Screenshot grounding data
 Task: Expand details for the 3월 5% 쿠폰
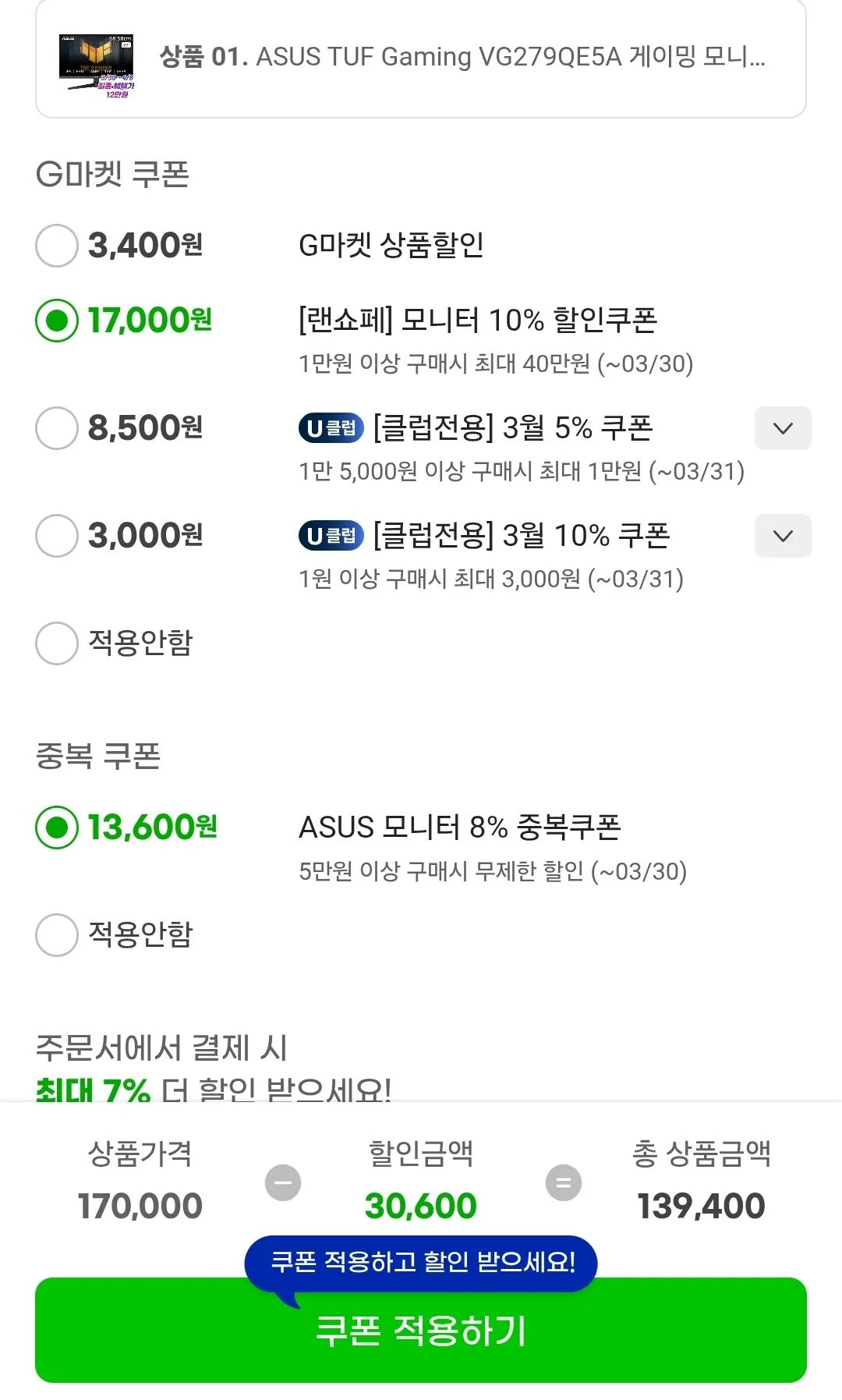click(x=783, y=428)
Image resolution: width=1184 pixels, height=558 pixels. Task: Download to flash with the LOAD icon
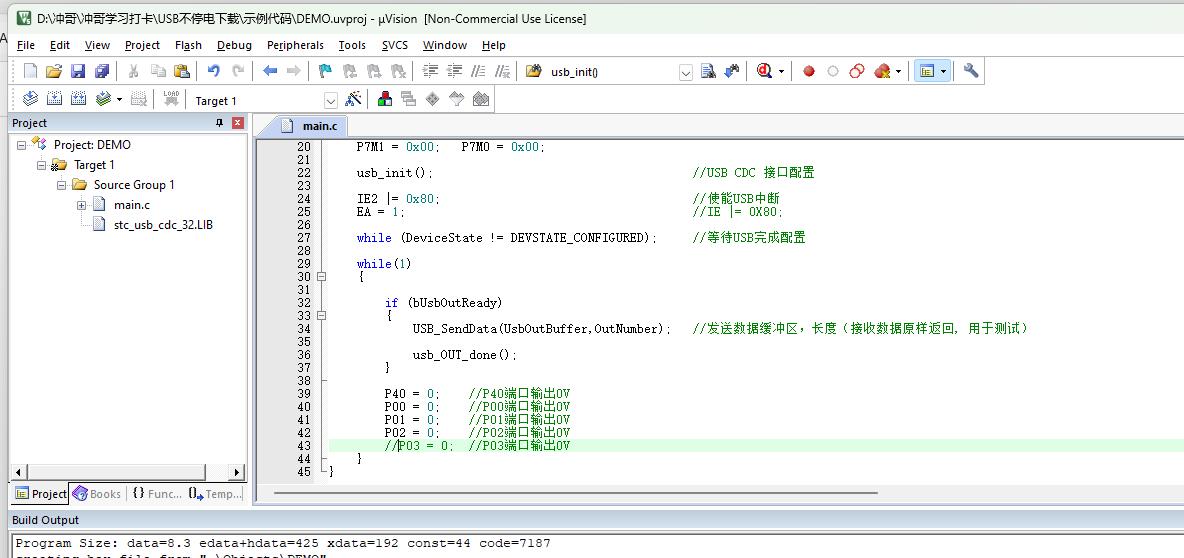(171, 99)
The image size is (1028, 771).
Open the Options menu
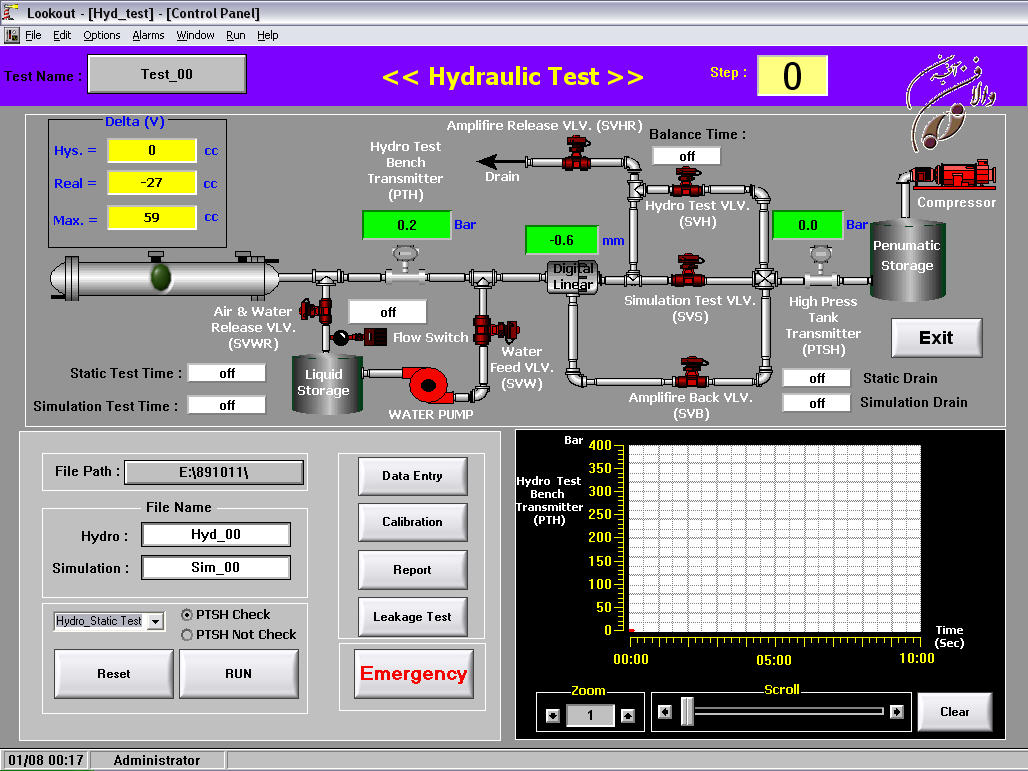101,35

**Exercise goal**
Pictures stay out; the data above is to be returned exactly.

**Reply**
 Task: Expand details for the 3월 5% 쿠폰
click(x=783, y=428)
Image resolution: width=1184 pixels, height=558 pixels. Task: Download to flash with the LOAD icon
(171, 99)
The image size is (1028, 771).
Open the Options menu
101,35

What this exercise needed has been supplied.